Reviravolta: Após 25 anos, verdadeiro assassino de Daniella Perez é revelado

Após 25 anos de tragédia, relembre o crime
Esse foi sem dúvidas um dos crimes que mais repercutiram em território nacial. A morte de Daniella Perez deixou todos chocados com o caso. Sendo um dos grandes nomes da dramaturgia, sua carreiro foi interrompada por um crime brutal. Em 1992, fazendo a novela ‘De Corpo e Alma’, a atriz foi assassinada. Hoje já tem 25 anos desde que tudo aconteceu.
A atriz participava de uma novela feita pela própria mãe, Glória Perez. Telespectadores ficaram chocados com a morte da famosa, principalmente porque ela era um dos maiores nomes do enredo.
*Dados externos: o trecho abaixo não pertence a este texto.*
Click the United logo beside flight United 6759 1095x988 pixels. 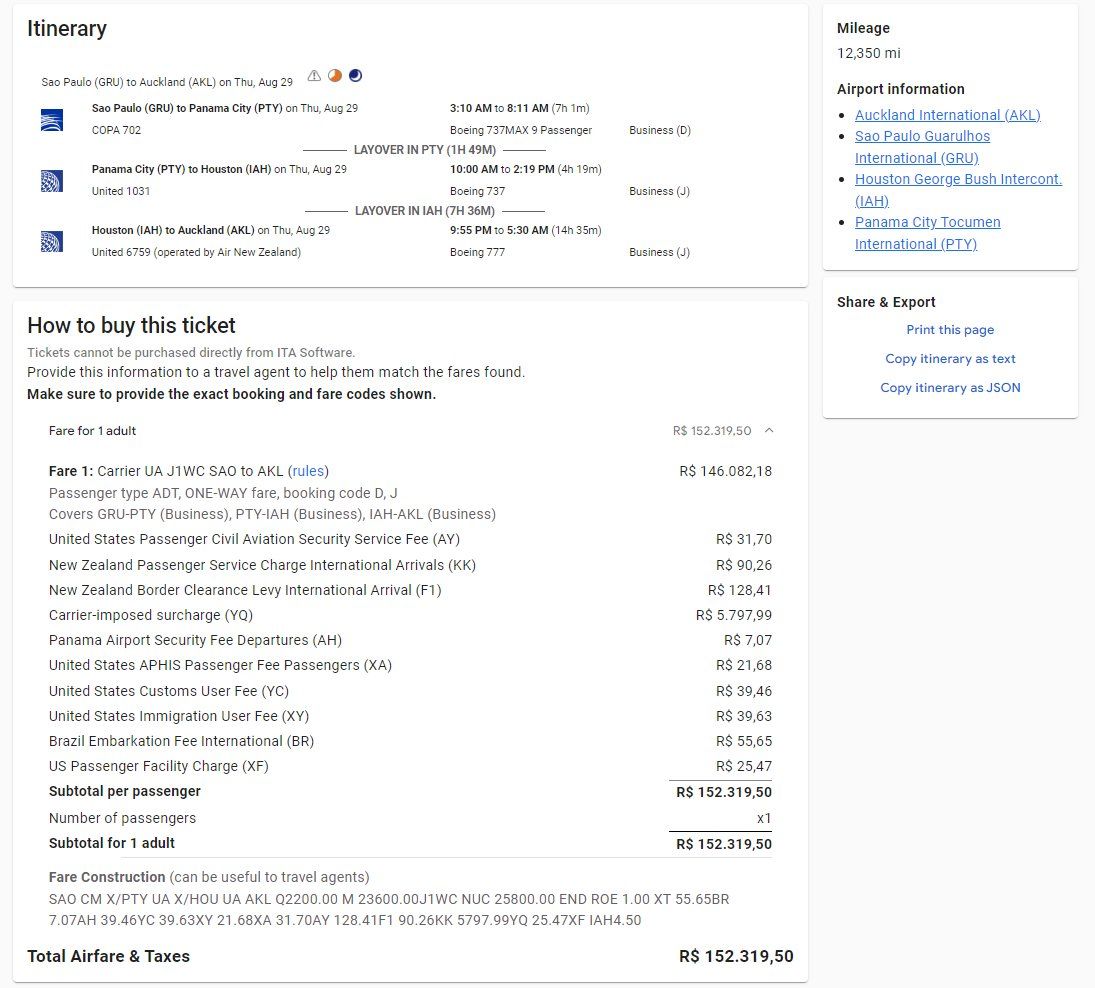[x=52, y=242]
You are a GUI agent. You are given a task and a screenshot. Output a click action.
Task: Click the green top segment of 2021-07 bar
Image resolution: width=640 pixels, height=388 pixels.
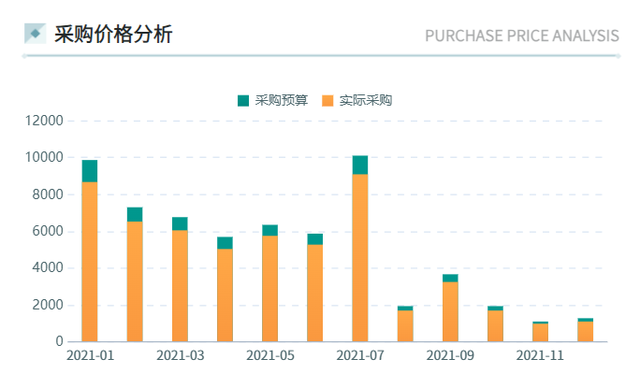coord(360,165)
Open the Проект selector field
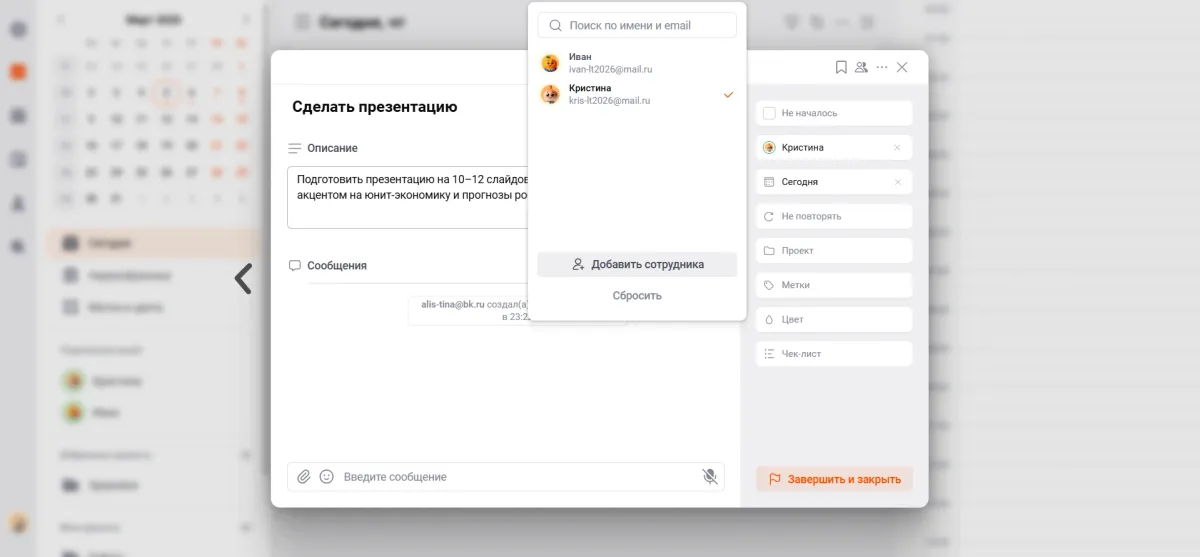 pos(834,251)
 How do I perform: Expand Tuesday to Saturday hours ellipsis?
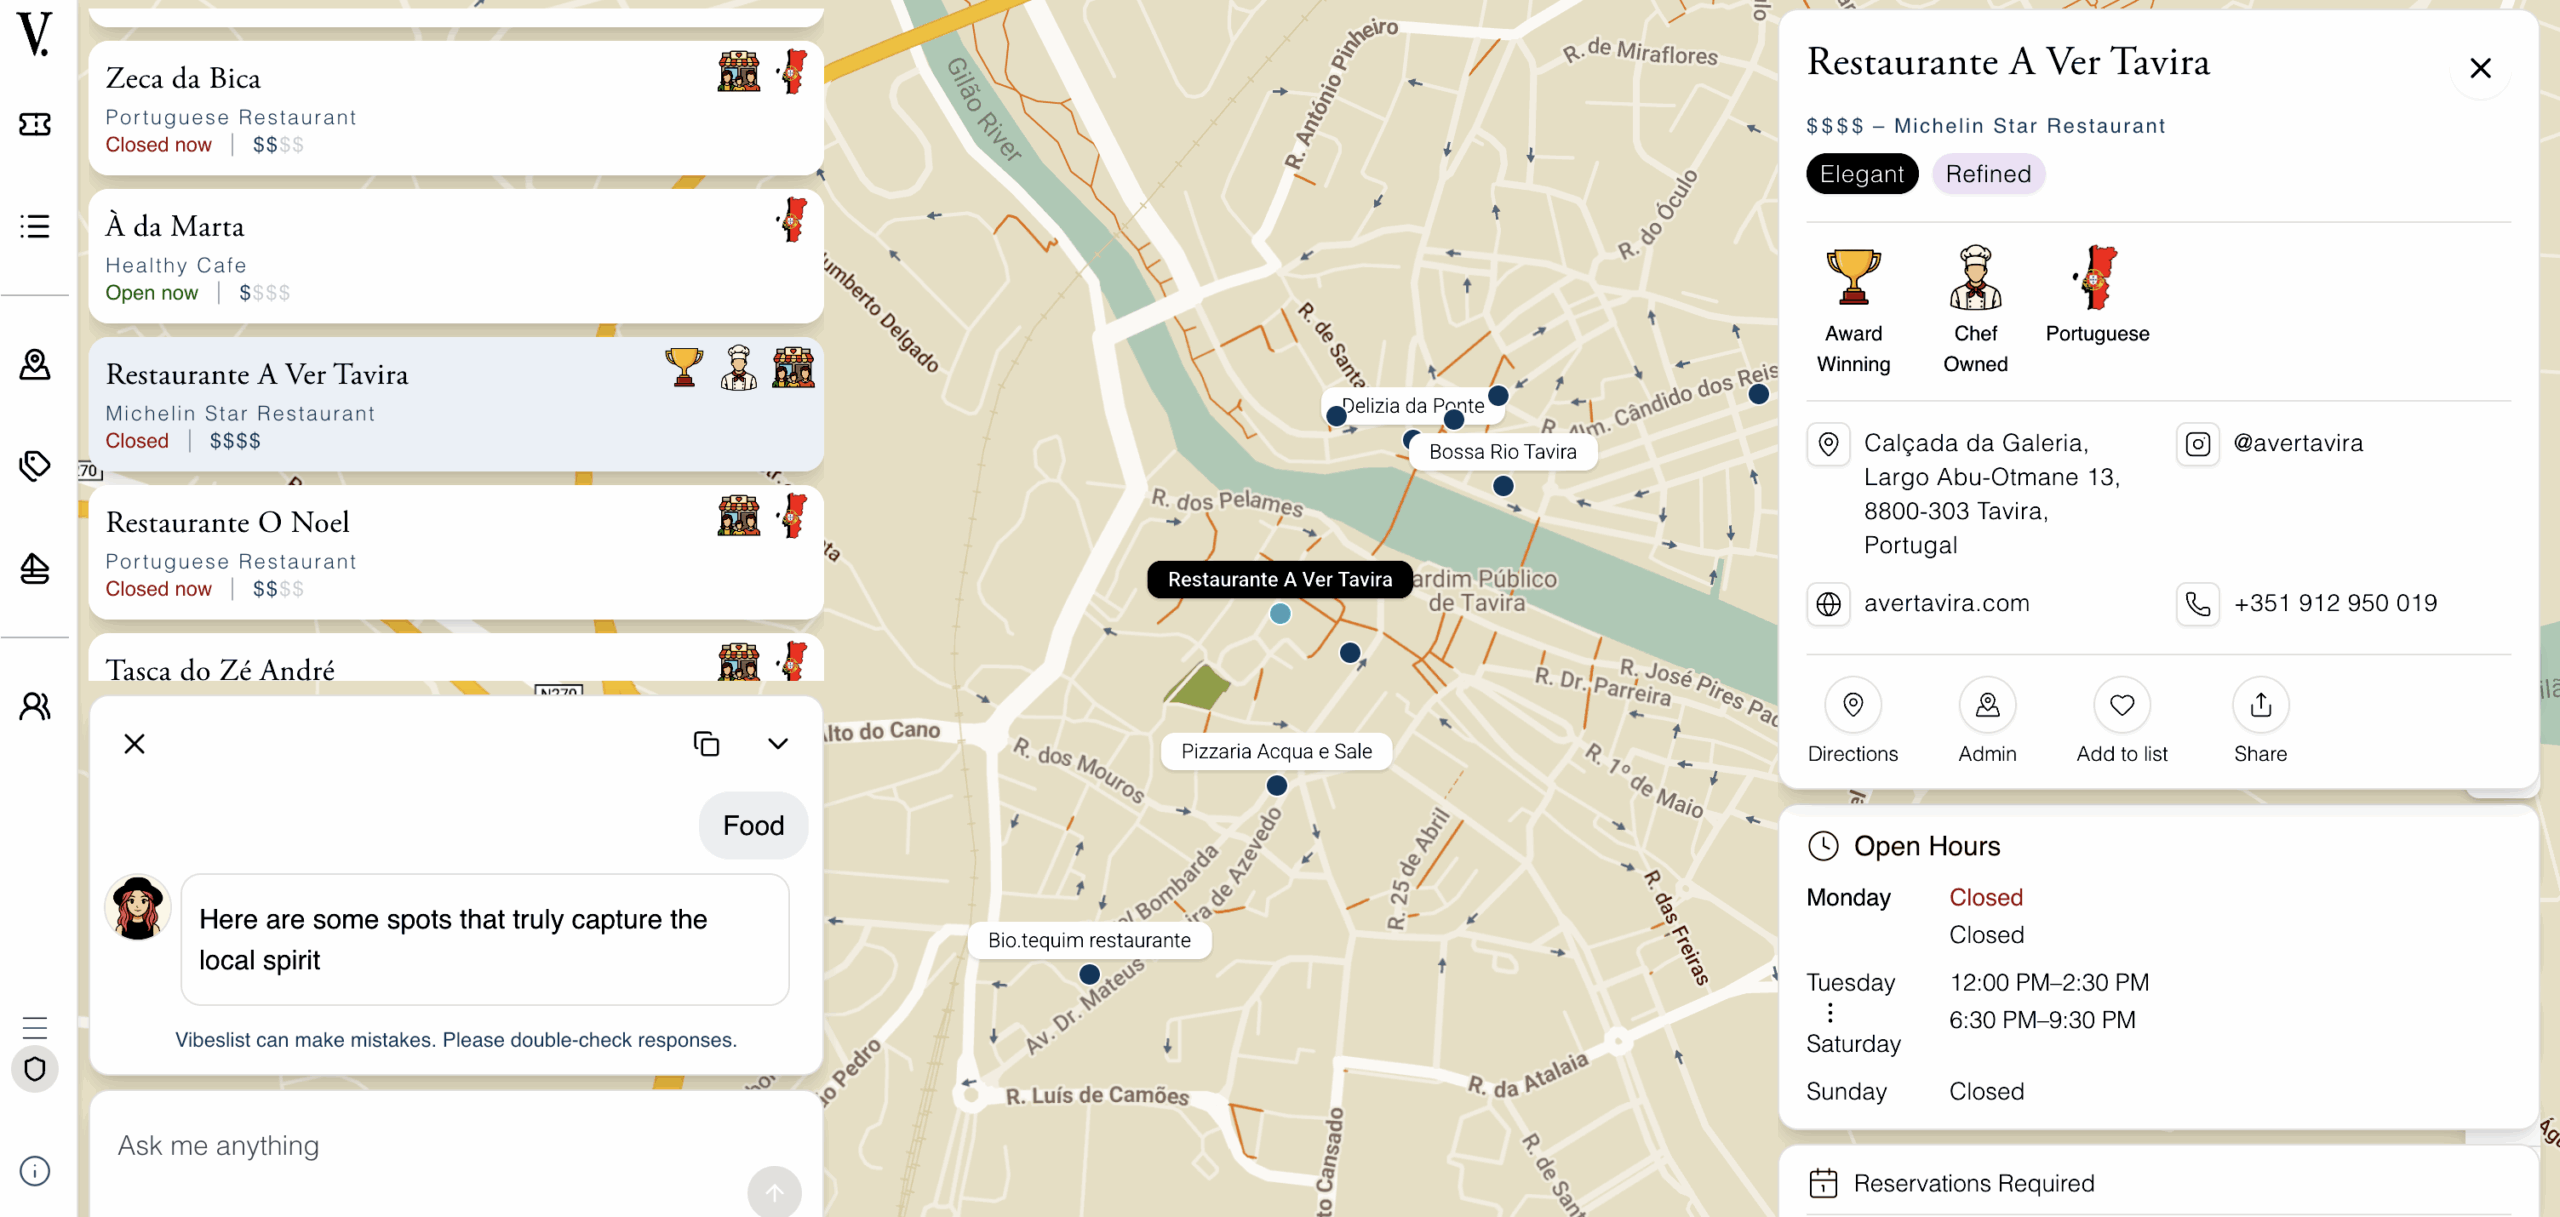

Daniella Perez tem crime completando 25 anos; saiba o que ocorreu desde então
Na vida real, a trama superou a ficção. O acusado pelo crime foi o ator que fazia par romântico com a atriz, Guilherme de Pádua. Depois de anos, o ator confessou que cometeu o crime brutal ao lado de sua companheiro Paula Thomaz. Tudo foi frio e calculista, ele assassinou sua parceira de enredo a tesouradas. Guilherme de Pádua cumpriu pena na cadeia e hoje está casado.
Ele é hoje um famoso pastor evangélico e diz que cuida de almas. Em sua igreja evangélica, por exemplo, nomes como o do funkeiro Naldo já foram recebidos. O crime que aconteceu na década de 1990 chocou o país e deixou um viúvo, o ator Raul Gazolla, que, mais tarde, acabou ficando conhecido pelas novelas da Record.
Anos após morte, Guilherme de Pádua confessou assassinato e pede chance de recomeçar a vida
Em uma entrevista dada ao ‘’Programa do Ratinho’’, do SBT, Guilherme deu sua versão do crime.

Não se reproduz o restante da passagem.